Text segment:
________________________
US10907872B2ActiveUtilityA1

Refrigerator

67
Assignee: LG ELECTRONICS INCPriority: Dec 23, 2014Filed: Dec 22, 2015Granted: Feb 2, 2021
Est. expiryDec 23, 2034(~8.4 yrs left)· nominal 20-yr term from priority
Inventors:Hojin Choi
F25D 21/008F25B 49/027F25D 11/022F25D 19/04F25B 2700/02F25B 2700/15F25B 2400/06F25D 21/04F25B 47/022F25D 29/00F25B 7/00F25D 17/06Y02B40/00
67
PatentIndex Score
2
Cited by
35
References
18
Claims

Abstract

A refrigerator includes a first compressor configured to compress a first refrigerant, a first condenser configured to return the first refrigerant to the first compressor during a freezing cycle, a second compressor configured to compress a second refrigerant, and a second condenser configured to return the second refrigerant to the second compressor during a refrigerating cycle. The refrigerator includes a controller configured to control a radiating fan for the first condenser and the second condenser based on an operation state of the first compressor and the second compressor, and a refrigerant loop channel configured to allow the first refrigerant passing through a refrigerant channel that is located between a body and a door of the refrigerator. The refrigerant channel is coupled to the first condenser, and, for a predetermined time interval, an average operation time of the freezing cycle is longer than an average operation time of the refrigerating cycle.
________________________
Data segment:
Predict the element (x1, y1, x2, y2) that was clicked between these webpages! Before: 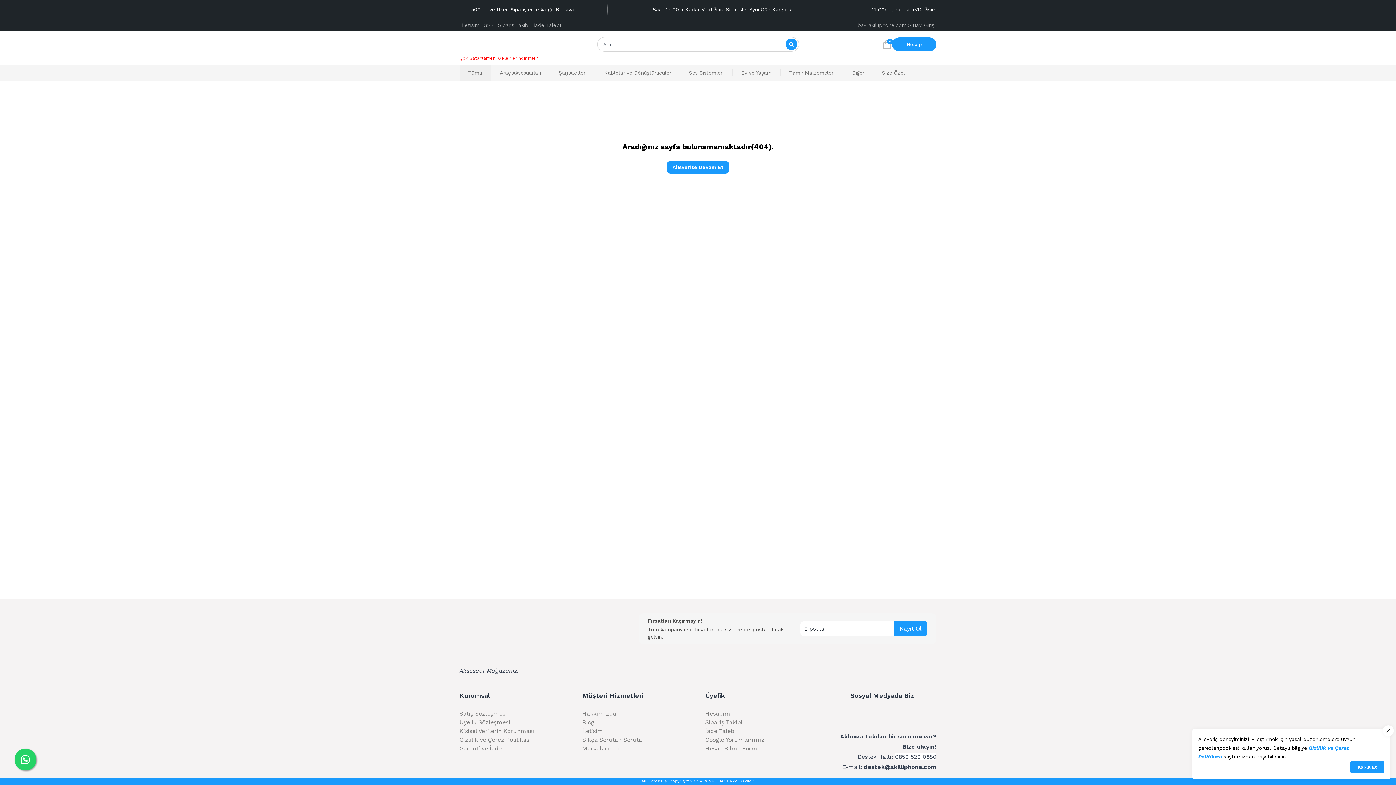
________________________
Short task A:
According to the refrigerator patent page, who is the assignee?
Short task B:
Why does the refrigerator patent page give Dec 23, 2034 as the estimated expiry date?
Short task C:
Name every component that the abstract on the refrigerator patent page says the refrigerator includes.

Correct result A:
LG ELECTRONICS INC

Correct result B:
The estimate uses a nominal 20-year term counted from the priority date. The priority date is Dec 23, 2014, so the term runs to Dec 23, 2034.

Correct result C:
- A first compressor
- A first condenser
- A second compressor
- A second condenser
- A controller
- A refrigerant loop channel